Pixel coordinate grounding data
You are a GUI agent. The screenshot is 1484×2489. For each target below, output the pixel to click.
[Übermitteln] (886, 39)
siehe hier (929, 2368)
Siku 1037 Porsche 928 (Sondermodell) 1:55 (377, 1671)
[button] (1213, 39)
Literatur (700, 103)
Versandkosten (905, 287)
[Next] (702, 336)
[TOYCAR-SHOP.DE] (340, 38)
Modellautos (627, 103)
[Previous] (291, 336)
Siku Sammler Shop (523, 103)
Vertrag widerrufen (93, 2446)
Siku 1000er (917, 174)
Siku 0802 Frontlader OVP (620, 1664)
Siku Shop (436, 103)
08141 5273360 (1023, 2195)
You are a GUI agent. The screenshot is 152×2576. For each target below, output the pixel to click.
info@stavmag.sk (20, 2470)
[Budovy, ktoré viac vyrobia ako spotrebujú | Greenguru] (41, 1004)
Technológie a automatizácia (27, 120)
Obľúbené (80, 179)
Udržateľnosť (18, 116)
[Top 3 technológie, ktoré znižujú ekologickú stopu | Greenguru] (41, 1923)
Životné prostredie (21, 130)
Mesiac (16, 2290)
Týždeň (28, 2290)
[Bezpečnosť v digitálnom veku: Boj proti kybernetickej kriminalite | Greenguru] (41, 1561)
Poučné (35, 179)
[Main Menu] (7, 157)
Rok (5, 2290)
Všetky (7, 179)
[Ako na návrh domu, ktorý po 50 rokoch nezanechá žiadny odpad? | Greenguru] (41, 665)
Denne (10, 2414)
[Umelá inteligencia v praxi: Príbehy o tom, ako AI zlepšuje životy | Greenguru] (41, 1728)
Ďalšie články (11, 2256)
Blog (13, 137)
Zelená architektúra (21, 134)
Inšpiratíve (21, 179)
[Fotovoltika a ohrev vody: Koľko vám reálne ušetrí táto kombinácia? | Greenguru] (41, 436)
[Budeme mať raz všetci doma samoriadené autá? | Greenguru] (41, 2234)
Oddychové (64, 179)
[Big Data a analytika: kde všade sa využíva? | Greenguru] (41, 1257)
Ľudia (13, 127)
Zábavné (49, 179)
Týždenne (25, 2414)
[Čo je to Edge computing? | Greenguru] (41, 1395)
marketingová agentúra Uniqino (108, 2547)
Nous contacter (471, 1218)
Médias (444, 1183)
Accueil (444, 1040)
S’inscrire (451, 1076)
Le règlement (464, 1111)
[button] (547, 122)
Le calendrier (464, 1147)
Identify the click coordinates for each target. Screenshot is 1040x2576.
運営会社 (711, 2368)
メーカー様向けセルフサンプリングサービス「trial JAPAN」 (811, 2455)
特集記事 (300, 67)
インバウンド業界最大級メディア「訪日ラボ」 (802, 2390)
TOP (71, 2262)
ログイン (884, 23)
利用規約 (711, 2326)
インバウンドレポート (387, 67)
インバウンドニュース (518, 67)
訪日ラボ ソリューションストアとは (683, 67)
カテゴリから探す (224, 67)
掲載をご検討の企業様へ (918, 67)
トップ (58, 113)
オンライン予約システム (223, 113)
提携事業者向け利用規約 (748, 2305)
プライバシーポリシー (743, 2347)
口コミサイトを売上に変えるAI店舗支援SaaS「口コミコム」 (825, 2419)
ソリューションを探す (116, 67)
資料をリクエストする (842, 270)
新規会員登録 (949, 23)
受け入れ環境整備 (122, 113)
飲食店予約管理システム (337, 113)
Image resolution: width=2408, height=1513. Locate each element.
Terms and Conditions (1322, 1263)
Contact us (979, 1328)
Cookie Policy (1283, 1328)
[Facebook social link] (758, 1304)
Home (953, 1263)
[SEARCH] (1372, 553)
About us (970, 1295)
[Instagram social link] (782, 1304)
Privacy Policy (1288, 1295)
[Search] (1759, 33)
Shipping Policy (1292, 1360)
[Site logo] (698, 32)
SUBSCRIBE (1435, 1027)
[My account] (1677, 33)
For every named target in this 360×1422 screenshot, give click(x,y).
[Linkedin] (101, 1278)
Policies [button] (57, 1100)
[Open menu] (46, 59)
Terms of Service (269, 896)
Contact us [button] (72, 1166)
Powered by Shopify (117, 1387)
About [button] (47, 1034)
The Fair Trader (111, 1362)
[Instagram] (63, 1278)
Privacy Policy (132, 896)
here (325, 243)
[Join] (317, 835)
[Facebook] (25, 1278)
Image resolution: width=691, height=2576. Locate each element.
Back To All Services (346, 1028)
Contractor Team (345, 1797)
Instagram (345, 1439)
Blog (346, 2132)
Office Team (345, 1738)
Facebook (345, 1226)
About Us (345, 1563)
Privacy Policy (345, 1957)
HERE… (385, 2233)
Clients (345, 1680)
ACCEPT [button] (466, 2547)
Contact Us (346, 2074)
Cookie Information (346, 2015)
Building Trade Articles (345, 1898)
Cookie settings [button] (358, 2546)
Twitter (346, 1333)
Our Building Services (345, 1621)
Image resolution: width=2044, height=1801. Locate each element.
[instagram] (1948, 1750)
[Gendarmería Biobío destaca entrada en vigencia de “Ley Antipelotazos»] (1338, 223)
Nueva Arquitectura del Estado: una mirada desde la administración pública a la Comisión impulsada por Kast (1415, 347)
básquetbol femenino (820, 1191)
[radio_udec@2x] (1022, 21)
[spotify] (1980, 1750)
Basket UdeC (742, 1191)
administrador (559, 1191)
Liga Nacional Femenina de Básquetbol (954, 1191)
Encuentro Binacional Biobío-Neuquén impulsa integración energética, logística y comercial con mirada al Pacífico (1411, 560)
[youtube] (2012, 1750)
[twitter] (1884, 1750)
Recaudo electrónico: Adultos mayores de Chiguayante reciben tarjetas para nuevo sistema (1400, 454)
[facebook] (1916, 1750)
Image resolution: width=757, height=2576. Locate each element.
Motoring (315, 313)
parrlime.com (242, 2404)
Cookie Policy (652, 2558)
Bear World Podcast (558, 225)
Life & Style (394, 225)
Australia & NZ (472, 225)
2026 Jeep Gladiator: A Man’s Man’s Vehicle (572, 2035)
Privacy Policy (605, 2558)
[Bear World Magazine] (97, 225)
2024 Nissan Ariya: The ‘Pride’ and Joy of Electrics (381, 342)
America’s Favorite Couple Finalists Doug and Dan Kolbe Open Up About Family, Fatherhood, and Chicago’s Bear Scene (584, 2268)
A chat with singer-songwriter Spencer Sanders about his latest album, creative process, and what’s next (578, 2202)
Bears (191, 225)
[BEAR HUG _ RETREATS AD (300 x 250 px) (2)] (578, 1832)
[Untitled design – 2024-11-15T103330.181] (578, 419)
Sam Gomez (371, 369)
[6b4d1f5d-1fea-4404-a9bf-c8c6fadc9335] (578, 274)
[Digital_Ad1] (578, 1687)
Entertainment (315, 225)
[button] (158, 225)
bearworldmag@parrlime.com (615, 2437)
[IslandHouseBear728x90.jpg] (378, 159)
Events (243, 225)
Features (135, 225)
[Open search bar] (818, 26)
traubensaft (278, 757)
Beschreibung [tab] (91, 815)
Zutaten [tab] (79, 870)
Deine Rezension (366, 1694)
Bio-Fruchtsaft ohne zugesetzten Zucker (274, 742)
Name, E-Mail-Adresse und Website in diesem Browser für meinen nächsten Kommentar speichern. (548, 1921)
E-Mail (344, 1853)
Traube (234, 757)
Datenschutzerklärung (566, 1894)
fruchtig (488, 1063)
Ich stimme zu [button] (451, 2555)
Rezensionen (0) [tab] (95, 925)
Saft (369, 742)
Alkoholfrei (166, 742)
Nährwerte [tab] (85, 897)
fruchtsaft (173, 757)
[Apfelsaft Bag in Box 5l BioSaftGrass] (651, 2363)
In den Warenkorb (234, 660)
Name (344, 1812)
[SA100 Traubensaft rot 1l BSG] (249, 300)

:: Exercise instructions ::
Copy each line containing the word "Services" from the data.

:: Response below ::
Back To All Services (346, 1028)
Our Building Services (345, 1621)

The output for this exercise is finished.